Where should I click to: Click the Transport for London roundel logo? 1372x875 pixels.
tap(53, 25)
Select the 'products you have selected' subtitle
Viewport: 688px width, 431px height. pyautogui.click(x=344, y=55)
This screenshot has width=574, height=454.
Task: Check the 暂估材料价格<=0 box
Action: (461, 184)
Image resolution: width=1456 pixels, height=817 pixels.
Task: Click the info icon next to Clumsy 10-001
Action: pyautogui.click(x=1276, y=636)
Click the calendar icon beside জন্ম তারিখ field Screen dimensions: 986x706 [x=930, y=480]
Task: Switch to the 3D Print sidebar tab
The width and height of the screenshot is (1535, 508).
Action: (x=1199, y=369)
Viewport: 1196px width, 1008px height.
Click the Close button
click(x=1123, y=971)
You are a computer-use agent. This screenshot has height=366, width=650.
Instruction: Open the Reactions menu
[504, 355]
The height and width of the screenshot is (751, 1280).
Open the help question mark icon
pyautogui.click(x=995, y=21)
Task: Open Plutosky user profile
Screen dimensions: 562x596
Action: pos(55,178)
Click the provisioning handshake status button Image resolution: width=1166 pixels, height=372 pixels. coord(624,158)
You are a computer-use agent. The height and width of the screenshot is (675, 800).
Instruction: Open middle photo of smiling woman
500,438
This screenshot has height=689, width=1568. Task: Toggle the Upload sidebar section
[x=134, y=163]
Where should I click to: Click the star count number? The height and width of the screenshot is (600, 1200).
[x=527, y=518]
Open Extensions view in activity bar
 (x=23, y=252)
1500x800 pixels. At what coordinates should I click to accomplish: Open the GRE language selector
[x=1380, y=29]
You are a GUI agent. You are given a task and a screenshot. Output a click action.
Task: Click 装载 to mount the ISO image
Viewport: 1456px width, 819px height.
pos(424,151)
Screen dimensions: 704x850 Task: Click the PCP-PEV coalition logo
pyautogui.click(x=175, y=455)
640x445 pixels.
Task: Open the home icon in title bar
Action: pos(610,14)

■ ■ ■ ■

* _Your goal_
Render every line of the listing above as a Markdown table with two columns, No. and Line, numbering the rows in order and skipping any blank lines.

* _Result of the task_
| No. | Line |
|---|---|
| 1 | Where should I click to: Click the Transport for London roundel logo? 1372x875 pixels. |
| 2 | tap(53, 25) |
| 3 | Select the 'products you have selected' subtitle |
| 4 | Viewport: 688px width, 431px height. pyautogui.click(x=344, y=55) |
| 5 | This screenshot has width=574, height=454. |
| 6 | Task: Check the 暂估材料价格<=0 box |
| 7 | Action: (461, 184) |
| 8 | Image resolution: width=1456 pixels, height=817 pixels. |
| 9 | Task: Click the info icon next to Clumsy 10-001 |
| 10 | Action: pyautogui.click(x=1276, y=636) |
| 11 | Click the calendar icon beside জন্ম তারিখ field Screen dimensions: 986x706 [x=930, y=480] |
| 12 | Task: Switch to the 3D Print sidebar tab |
| 13 | The width and height of the screenshot is (1535, 508). |
| 14 | Action: (x=1199, y=369) |
| 15 | Viewport: 1196px width, 1008px height. |
| 16 | Click the Close button |
| 17 | click(x=1123, y=971) |
| 18 | You are a computer-use agent. This screenshot has height=366, width=650. |
| 19 | Instruction: Open the Reactions menu |
| 20 | [504, 355] |
| 21 | The height and width of the screenshot is (751, 1280). |
| 22 | Open the help question mark icon |
| 23 | pyautogui.click(x=995, y=21) |
| 24 | Task: Open Plutosky user profile |
| 25 | Screen dimensions: 562x596 |
| 26 | Action: pos(55,178) |
| 27 | Click the provisioning handshake status button Image resolution: width=1166 pixels, height=372 pixels. coord(624,158) |
| 28 | You are a computer-use agent. The height and width of the screenshot is (675, 800). |
| 29 | Instruction: Open middle photo of smiling woman |
| 30 | 500,438 |
| 31 | This screenshot has height=689, width=1568. Task: Toggle the Upload sidebar section |
| 32 | [x=134, y=163] |
| 33 | Where should I click to: Click the star count number? The height and width of the screenshot is (600, 1200). |
| 34 | [x=527, y=518] |
| 35 | Open Extensions view in activity bar |
| 36 |  (x=23, y=252) |
| 37 | 1500x800 pixels. At what coordinates should I click to accomplish: Open the GRE language selector |
| 38 | [x=1380, y=29] |
| 39 | You are a GUI agent. You are given a task and a screenshot. Output a click action. |
| 40 | Task: Click 装载 to mount the ISO image |
| 41 | Viewport: 1456px width, 819px height. |
| 42 | pos(424,151) |
| 43 | Screen dimensions: 704x850 Task: Click the PCP-PEV coalition logo |
| 44 | pyautogui.click(x=175, y=455) |
| 45 | 640x445 pixels. |
| 46 | Task: Open the home icon in title bar |
| 47 | Action: pos(610,14) |